Savings Association Insurance Fund (SAIF):
- Comprehensive income was $257
million for the six months ending June 30, 2000, increasing the fund balance to $10.5
billion.
- Revenue totaled $324 million for
the six months ending June 30, 2000. The fund earned $315 million in interest on U.S.
Treasury obligations and $9 million in deposit insurance assessments.
- The contingent liability for
anticipated failures increased by $40 million to $97 million during the second quarter of
2000. While the number of problem thrifts continues to remain relatively constant, the
financial condition of a small number of thrifts has deteriorated significantly. The
reserve reflects a relatively low level of risk to the fund; as of June 30, the contingent
liability represents 0.92% of the fund balance.
- One SAIF-insured thrift failed
during the first six months of 2000. Total assets at failure were $30 million.
Future goodwill litigation
payments cannot be reasonably estimated at this time.
- Funds to cover goodwill judgments
and settlements are provided by an open-ended appropriation as provided by section 110 of
the Department of Justice Appropriations Act, 2000. Because of this, any liabilities for
goodwill litigation should have no material impact on the financial condition of the
FRF-FSLIC. If an appropriation to the FRF-FSLIC was not available to pay the goodwill
litigation judgments and compromise settlements, these liabilities would be material and
could adversely affect the financial condition of the fund.
On March 3,
2000, the United States Court of Federal Claims ruled that the federal government must pay
$21.5 million to Landmark Land Company and $17.7 million to the FDIC, as manager of the
FSLIC Resolution Fund, for breach of contract in the supervisory goodwill litigation. All
parties to the litigation have filed appeals.
On July 6, 2000,
the United States Court of Federal Claims issued a decision awarding zero damages to the
plaintiffs in the goodwill case, Bluebonnet Savings Bank versus United States. The
plaintiffs sought $175.9 million in damages and may appeal the decision.
Other goodwill litigation cases
are currently on appeal, the final outcome of which is uncertain.
- In addition to payments for
goodwill settlements, the FRF is responsible for reimbursing the U.S. Department of
Justice for its goodwill litigation expenses.
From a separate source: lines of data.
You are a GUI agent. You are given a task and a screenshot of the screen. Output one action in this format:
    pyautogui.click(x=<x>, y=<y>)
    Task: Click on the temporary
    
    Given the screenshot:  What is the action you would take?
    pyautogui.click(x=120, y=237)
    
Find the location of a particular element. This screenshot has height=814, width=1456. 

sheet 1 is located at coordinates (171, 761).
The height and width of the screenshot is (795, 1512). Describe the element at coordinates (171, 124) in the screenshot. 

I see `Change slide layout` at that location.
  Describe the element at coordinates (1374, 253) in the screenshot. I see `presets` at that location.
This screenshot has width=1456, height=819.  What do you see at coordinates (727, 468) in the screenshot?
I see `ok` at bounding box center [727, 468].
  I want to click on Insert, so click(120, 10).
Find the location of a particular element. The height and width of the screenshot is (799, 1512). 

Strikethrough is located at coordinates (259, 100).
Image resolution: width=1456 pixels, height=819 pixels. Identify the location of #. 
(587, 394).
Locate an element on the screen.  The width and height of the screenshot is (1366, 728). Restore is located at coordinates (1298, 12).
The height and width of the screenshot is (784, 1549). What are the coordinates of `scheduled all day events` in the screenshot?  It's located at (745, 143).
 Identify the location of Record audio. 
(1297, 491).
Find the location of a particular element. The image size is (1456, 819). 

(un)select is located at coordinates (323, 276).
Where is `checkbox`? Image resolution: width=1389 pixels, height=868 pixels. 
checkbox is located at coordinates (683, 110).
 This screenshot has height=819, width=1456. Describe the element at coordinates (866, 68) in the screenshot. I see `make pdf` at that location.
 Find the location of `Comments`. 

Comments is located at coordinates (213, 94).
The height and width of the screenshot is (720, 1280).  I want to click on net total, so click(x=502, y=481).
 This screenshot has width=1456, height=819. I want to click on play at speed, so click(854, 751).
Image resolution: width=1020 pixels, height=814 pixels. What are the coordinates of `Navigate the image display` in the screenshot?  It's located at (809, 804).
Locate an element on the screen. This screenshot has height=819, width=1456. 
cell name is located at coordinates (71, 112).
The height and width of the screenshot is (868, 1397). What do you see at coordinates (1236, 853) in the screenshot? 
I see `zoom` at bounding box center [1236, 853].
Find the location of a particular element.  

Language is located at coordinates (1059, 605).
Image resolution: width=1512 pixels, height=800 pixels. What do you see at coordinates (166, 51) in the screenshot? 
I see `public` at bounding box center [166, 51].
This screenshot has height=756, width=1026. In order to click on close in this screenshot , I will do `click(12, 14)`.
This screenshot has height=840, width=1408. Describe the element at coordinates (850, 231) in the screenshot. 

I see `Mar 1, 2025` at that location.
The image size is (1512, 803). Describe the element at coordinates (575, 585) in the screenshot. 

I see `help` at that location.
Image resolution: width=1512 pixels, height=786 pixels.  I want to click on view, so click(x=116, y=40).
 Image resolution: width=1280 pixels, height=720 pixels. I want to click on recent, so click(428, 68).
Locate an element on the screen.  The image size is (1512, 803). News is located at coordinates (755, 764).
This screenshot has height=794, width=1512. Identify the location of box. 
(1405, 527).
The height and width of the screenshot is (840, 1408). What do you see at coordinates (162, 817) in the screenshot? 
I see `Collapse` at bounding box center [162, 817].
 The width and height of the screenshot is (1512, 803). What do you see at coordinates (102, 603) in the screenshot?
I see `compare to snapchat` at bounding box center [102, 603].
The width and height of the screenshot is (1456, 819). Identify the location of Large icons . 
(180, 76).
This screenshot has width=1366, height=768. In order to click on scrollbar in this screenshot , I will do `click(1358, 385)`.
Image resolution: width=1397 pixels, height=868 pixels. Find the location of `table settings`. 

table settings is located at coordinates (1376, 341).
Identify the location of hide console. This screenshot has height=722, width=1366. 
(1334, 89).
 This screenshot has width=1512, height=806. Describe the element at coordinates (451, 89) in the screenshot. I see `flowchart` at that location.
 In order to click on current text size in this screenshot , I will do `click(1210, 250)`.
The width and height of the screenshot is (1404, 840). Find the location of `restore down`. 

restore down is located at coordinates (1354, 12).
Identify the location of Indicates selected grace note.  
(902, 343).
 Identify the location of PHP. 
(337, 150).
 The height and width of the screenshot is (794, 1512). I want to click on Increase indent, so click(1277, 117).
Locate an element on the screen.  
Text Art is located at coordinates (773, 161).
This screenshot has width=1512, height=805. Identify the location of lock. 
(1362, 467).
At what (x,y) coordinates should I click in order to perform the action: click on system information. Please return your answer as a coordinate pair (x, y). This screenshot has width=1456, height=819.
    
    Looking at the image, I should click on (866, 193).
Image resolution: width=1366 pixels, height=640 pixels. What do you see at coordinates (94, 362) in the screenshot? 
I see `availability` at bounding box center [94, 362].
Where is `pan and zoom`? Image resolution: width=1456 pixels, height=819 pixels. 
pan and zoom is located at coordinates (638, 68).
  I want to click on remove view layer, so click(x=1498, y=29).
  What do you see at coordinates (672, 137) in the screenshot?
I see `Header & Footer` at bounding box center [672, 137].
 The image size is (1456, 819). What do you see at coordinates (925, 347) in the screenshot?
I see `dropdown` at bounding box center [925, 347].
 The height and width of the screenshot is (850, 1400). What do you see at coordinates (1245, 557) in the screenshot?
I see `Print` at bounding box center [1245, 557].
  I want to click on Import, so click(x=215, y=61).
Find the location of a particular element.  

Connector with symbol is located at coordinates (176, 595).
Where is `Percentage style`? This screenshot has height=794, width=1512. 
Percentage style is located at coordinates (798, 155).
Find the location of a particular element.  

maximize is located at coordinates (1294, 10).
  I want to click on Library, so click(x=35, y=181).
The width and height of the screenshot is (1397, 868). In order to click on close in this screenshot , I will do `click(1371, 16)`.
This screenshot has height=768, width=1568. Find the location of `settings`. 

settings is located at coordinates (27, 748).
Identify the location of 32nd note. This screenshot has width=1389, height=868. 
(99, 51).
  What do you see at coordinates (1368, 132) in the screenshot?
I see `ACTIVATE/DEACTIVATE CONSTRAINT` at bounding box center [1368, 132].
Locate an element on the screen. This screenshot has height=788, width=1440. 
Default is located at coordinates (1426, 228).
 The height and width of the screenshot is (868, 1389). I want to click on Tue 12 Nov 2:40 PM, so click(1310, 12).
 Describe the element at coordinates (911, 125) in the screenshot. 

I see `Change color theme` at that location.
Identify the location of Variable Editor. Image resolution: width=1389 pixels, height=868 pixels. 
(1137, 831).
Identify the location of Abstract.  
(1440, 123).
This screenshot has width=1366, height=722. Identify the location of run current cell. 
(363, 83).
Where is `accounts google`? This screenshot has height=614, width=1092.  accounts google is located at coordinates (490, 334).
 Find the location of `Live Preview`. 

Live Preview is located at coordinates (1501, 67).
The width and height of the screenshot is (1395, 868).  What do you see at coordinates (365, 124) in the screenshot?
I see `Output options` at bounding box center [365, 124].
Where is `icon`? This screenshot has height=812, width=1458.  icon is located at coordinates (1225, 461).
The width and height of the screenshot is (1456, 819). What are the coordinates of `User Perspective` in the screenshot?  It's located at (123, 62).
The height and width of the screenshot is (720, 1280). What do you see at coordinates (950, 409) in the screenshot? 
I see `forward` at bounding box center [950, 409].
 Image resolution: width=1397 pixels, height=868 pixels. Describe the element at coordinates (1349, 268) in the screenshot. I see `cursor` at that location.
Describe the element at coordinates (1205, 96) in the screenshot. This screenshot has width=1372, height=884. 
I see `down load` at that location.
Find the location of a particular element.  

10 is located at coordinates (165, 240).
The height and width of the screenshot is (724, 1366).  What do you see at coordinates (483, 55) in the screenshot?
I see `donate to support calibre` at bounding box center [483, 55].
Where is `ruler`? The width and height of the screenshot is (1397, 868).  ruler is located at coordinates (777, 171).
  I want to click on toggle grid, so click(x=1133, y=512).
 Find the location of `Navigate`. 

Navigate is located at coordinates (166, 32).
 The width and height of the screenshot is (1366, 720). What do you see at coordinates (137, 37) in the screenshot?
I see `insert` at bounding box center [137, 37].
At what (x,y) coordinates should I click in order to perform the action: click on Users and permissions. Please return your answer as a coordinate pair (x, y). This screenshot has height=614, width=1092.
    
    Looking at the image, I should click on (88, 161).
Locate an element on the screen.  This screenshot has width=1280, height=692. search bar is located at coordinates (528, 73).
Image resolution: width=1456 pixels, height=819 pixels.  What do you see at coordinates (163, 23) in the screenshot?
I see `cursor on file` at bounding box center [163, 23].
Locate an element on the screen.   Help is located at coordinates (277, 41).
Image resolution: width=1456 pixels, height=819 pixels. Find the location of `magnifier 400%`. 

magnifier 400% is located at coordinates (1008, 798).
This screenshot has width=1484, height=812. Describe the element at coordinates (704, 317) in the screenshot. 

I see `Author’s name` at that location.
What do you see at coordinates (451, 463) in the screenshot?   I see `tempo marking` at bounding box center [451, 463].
- Assets in liquidation totaled $36
million as of June 30, 2000, down by $5 million over the last 12 months.
~FRF-RTC~
- The RTC Completion Act (Act)
requires the FDIC to return to the U.S. Treasury any funds that were transferred to the
RTC pursuant to the Act but not needed by the RTC. The Act made available approximately
$18 billion worth of additional funding, of which $4.556 billion was used. The Act
mandates that the FDIC must transfer to the Resolution Funding Corporation (REFCORP) the
net proceeds from the sale of FRF-RTC assets (once all liabilities of the FRF-RTC have
been provided for) to pay the interest on REFCORP bonds. Any such payments benefit the
U.S. Treasury, which would otherwise be obligated to pay the interest on the bonds.
On July 27,
1999, the FDIC Board of Directors granted authority to the Director of the Division of
Finance, or his designee, to: 1) repay the U. S. Treasury $4.556 billion in appropriations
made to the RTC pursuant to the Act; and 2) after the U. S. Treasury has been paid, to pay
the REFCORP any additional excess cash until such time as the FRF-RTC is dissolved upon
satisfaction of all debts and liabilities and sale of all assets.
With the last
payment of $271 million on February 3, 2000, the FRF-RTC has fully repaid the $4.556
billion to the U.S. Treasury. As a result, the FRF-RTC made its first payment to the
REFCORP of $533 million on April 11, 2000. The FRF-RTC cash balance is $1.2 billion at
June 30, 2000.
- Assets in liquidation totaled
$376 million as of June 30, 2000, down by $297 million over the last 12 months.